▸ What to work on
1 > In the heap space thread, reproduce word for word the passage between "On 24 Sep 2015, at" and "without String operations?", inclusive.
2 > According to the heap space thread, what does the poster use as a data source?
3 > Condense the paragraph of the heap space thread that opens with "Yes, it’s possible. I use S3" into a short list of its main facts.

This is interesting.
So you mean that query as 
"select userid from landing where dt='2015-9' and userid != '' and userid is 
not null and userid is not NULL and pagetype = 'productDetail' group by userid"
works in your cluster?
In this case, do you also see this one task with way more data than the rest, 
as it happened when you use regex and concatenation?
It is hard to believe that just add "regex" and "concatenation" will make the 
distribution more equally across partitions. In your query, the distribution in 
the partitions simply depends on the Hash partitioner of "userid".
Can you show us the query after you add "regex" and "concatenation"?
Yong

Subject: Re: Java Heap Space Error
From: yu...@useinsider.com
Date: Thu, 24 Sep 2015 15:34:48 +0300
CC: user@spark.apache.org
To: jingyu.zh...@news.com.au; java8...@hotmail.com

@JingyuYes, it works without regex and concatenation as the query below:
So, what we can understand from this? Because when i do like that, shuffle read 
sizes are equally distributed between partitions.
val usersInputDF = sqlContext.sql(s"""         |  select userid from landing 
where dt='2015-9' and userid != '' and userid is not null and userid is not 
NULL and pagetype = 'productDetail' group by userid
       """.stripMargin)
@java8964
I tried with sql.shuffle.partitions = 10000 but no luck. It’s again one of the 
partitions shuffle size is huge and the others are very small.

——So how can i balance this shuffle read size between partitions?

On 24 Sep 2015, at 03:35, Zhang, Jingyu <jingyu.zh...@news.com.au> wrote:Is you 
sql works if do not runs a regex on strings and concatenates them, I mean just 
Select the stuff without String operations?

On 24 September 2015 at 10:11, java8964 <java8...@hotmail.com> wrote:



Try to increase partitions count, that will make each partition has less data.
Yong

Subject: Re: Java Heap Space Error
From: yu...@useinsider.com
Date: Thu, 24 Sep 2015 00:32:47 +0300
CC: user@spark.apache.org
To: java8...@hotmail.com

Yes, it’s possible. I use S3 as data source. My external tables has 
partitioned. Belowed task is 193/200. Job has 2 stages and its 193. task of 200 
in 2.stage because of sql.shuffle.partitions.

▸ Items
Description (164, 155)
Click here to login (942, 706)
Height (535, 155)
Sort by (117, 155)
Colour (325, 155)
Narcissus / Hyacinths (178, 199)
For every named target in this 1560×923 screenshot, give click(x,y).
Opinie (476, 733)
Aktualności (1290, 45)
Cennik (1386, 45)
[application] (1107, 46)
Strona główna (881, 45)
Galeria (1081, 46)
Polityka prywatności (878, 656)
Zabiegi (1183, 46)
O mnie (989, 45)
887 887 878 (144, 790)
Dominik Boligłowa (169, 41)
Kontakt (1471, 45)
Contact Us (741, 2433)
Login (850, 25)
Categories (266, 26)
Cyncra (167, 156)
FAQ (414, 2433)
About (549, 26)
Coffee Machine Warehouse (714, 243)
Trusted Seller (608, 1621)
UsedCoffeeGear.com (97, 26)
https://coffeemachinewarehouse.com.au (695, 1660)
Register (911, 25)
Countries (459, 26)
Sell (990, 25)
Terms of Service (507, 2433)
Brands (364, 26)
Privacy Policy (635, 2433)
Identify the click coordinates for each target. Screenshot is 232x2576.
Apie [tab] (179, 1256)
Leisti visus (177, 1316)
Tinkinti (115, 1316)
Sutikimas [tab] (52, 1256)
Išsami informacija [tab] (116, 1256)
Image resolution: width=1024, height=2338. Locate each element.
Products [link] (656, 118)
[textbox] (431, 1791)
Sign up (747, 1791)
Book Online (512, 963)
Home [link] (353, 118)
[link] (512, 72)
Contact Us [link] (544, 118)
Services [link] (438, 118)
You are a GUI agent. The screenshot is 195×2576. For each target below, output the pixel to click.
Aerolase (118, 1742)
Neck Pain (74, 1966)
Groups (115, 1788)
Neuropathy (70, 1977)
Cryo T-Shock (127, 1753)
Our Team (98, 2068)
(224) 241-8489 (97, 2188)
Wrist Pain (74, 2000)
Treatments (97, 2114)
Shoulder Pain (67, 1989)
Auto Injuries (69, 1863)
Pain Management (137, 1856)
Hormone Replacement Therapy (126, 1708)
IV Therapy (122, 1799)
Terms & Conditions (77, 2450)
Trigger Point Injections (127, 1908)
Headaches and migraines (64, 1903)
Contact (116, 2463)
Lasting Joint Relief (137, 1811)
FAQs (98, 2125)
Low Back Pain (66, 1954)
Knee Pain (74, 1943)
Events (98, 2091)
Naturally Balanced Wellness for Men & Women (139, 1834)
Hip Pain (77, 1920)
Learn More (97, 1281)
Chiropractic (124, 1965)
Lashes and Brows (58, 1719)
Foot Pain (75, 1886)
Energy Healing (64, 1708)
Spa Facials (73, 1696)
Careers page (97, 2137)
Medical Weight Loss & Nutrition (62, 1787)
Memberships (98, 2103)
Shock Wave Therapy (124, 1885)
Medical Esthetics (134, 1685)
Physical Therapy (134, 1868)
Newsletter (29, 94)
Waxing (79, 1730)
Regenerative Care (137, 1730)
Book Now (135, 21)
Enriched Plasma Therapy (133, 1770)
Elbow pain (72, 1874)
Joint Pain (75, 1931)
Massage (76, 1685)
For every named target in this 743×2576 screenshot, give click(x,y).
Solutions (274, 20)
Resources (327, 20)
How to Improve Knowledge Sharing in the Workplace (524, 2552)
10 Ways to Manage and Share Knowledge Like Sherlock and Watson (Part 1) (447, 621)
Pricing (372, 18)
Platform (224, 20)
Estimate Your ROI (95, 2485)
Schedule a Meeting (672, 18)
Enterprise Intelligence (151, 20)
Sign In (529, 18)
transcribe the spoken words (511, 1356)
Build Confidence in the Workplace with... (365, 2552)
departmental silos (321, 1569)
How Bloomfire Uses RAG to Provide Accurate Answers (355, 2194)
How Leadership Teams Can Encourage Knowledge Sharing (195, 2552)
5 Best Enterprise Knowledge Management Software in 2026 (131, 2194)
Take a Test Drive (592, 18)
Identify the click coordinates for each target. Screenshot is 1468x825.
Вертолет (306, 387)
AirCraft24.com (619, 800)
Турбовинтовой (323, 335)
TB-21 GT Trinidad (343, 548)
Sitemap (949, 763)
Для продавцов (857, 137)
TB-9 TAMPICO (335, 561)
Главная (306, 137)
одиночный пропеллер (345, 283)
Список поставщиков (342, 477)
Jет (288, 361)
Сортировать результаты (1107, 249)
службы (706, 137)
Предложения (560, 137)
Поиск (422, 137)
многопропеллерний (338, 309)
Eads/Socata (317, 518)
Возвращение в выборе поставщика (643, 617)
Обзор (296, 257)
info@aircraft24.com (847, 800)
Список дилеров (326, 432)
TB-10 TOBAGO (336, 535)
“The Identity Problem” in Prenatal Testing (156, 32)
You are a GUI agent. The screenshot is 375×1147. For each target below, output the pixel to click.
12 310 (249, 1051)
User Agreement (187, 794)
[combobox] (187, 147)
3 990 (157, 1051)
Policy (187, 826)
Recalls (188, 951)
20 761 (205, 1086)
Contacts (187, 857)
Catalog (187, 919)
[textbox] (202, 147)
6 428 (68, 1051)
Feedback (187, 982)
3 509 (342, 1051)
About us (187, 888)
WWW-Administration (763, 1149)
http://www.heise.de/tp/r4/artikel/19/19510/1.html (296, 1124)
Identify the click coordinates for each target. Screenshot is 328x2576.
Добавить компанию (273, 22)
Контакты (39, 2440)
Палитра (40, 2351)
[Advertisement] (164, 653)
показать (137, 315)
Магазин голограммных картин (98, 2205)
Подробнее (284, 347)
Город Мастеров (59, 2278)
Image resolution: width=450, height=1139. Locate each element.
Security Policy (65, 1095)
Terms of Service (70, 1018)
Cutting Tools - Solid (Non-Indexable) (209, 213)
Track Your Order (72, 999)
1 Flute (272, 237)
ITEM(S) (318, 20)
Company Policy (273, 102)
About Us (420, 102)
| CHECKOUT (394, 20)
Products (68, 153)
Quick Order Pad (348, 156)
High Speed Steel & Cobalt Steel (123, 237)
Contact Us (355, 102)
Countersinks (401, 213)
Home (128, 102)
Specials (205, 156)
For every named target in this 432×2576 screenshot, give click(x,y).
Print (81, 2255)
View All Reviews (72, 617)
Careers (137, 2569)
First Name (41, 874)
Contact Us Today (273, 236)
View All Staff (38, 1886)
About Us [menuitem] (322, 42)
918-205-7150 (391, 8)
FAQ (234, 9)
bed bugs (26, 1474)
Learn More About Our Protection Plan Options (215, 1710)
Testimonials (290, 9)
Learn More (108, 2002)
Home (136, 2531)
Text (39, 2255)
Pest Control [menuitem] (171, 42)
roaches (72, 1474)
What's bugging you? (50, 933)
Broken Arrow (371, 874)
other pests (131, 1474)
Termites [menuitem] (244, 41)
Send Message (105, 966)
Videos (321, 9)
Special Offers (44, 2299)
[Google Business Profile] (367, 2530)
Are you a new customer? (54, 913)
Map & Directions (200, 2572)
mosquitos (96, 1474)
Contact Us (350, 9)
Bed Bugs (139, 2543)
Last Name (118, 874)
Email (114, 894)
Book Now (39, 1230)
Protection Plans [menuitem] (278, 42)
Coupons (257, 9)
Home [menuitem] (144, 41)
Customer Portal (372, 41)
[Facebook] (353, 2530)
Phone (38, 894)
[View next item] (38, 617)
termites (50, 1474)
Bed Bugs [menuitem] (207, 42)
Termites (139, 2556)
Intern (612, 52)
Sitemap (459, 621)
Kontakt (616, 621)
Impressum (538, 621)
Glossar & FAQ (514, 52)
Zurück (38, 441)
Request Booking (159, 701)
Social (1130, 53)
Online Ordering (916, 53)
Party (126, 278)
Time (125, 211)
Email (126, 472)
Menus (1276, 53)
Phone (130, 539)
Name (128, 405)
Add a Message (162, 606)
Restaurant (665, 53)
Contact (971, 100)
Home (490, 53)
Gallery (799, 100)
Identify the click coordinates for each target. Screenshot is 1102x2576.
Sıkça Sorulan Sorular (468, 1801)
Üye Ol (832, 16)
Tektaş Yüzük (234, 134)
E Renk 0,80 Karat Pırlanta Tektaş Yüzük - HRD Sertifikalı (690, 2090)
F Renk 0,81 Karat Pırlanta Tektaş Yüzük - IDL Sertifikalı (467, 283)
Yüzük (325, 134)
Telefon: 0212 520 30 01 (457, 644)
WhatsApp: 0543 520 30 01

▸ Expected responses
1 >
On 24 Sep 2015, at 03:35, Zhang, Jingyu <jingyu.zh...@news.com.au> wrote:Is you 
sql works if do not runs a regex on strings and concatenates them, I mean just 
Select the stuff without String operations?

2 > S3.

3 >
- The poster confirms that it is possible.
- S3 is the data source.
- The external tables are partitioned.
- The job has two stages.
- The task in question is number 193 of 200 in the second stage.
- The count of 200 comes from sql.shuffle.partitions.